* Input data *
== Segment start ==

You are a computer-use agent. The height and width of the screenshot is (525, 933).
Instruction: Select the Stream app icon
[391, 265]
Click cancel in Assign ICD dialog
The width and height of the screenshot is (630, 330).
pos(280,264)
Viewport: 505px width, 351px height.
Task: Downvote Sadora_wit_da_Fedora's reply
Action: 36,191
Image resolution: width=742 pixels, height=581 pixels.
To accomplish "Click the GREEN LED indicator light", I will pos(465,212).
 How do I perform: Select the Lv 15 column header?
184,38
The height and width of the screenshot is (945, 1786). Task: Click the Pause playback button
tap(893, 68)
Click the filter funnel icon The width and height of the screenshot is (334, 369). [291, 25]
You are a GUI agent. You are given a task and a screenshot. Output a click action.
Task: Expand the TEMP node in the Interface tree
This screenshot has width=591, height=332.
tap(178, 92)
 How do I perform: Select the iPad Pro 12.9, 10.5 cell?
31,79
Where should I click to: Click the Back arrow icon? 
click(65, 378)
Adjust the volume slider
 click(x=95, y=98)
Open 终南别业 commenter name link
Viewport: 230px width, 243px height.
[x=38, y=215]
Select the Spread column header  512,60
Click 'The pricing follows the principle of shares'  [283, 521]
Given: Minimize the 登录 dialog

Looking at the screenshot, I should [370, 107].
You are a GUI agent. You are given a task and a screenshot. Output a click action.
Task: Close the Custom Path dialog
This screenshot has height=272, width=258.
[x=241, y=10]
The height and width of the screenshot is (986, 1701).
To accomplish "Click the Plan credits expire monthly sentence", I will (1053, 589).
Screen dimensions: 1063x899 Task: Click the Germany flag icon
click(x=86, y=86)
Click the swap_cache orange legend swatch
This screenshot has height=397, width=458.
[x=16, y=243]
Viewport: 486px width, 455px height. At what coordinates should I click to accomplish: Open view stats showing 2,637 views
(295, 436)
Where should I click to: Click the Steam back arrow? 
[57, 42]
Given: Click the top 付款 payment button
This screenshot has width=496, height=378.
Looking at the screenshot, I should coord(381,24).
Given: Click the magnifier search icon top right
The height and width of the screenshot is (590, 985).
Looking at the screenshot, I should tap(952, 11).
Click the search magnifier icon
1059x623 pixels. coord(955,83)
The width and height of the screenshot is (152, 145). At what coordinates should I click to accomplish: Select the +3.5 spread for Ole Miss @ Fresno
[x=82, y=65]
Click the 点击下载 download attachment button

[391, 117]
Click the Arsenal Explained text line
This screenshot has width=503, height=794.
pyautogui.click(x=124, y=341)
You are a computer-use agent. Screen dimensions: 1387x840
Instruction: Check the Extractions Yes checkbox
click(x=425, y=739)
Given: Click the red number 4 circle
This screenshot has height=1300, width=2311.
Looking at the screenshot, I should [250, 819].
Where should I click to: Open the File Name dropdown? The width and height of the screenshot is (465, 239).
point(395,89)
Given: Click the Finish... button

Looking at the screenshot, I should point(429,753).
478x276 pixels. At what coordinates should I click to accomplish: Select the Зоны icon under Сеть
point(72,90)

== Segment end ==

* Description of the task *
From the first line to the last, copy every record exactly.

* Response area *
You are a computer-use agent. The height and width of the screenshot is (525, 933).
Instruction: Select the Stream app icon
[391, 265]
Click cancel in Assign ICD dialog
The width and height of the screenshot is (630, 330).
pos(280,264)
Viewport: 505px width, 351px height.
Task: Downvote Sadora_wit_da_Fedora's reply
Action: 36,191
Image resolution: width=742 pixels, height=581 pixels.
To accomplish "Click the GREEN LED indicator light", I will pos(465,212).
 How do I perform: Select the Lv 15 column header?
184,38
The height and width of the screenshot is (945, 1786). Task: Click the Pause playback button
tap(893, 68)
Click the filter funnel icon The width and height of the screenshot is (334, 369). [291, 25]
You are a GUI agent. You are given a task and a screenshot. Output a click action.
Task: Expand the TEMP node in the Interface tree
This screenshot has width=591, height=332.
tap(178, 92)
 How do I perform: Select the iPad Pro 12.9, 10.5 cell?
31,79
Where should I click to: Click the Back arrow icon? 
click(65, 378)
Adjust the volume slider
 click(x=95, y=98)
Open 终南别业 commenter name link
Viewport: 230px width, 243px height.
[x=38, y=215]
Select the Spread column header  512,60
Click 'The pricing follows the principle of shares'  [283, 521]
Given: Minimize the 登录 dialog

Looking at the screenshot, I should [370, 107].
You are a GUI agent. You are given a task and a screenshot. Output a click action.
Task: Close the Custom Path dialog
This screenshot has height=272, width=258.
[x=241, y=10]
The height and width of the screenshot is (986, 1701).
To accomplish "Click the Plan credits expire monthly sentence", I will (1053, 589).
Screen dimensions: 1063x899 Task: Click the Germany flag icon
click(x=86, y=86)
Click the swap_cache orange legend swatch
This screenshot has height=397, width=458.
[x=16, y=243]
Viewport: 486px width, 455px height. At what coordinates should I click to accomplish: Open view stats showing 2,637 views
(295, 436)
Where should I click to: Click the Steam back arrow? 
[57, 42]
Given: Click the top 付款 payment button
This screenshot has width=496, height=378.
Looking at the screenshot, I should coord(381,24).
Given: Click the magnifier search icon top right
The height and width of the screenshot is (590, 985).
Looking at the screenshot, I should tap(952, 11).
Click the search magnifier icon
1059x623 pixels. coord(955,83)
The width and height of the screenshot is (152, 145). At what coordinates should I click to accomplish: Select the +3.5 spread for Ole Miss @ Fresno
[x=82, y=65]
Click the 点击下载 download attachment button

[391, 117]
Click the Arsenal Explained text line
This screenshot has width=503, height=794.
pyautogui.click(x=124, y=341)
You are a computer-use agent. Screen dimensions: 1387x840
Instruction: Check the Extractions Yes checkbox
click(x=425, y=739)
Given: Click the red number 4 circle
This screenshot has height=1300, width=2311.
Looking at the screenshot, I should [250, 819].
Where should I click to: Open the File Name dropdown? The width and height of the screenshot is (465, 239).
point(395,89)
Given: Click the Finish... button

Looking at the screenshot, I should point(429,753).
478x276 pixels. At what coordinates should I click to accomplish: Select the Зоны icon under Сеть
point(72,90)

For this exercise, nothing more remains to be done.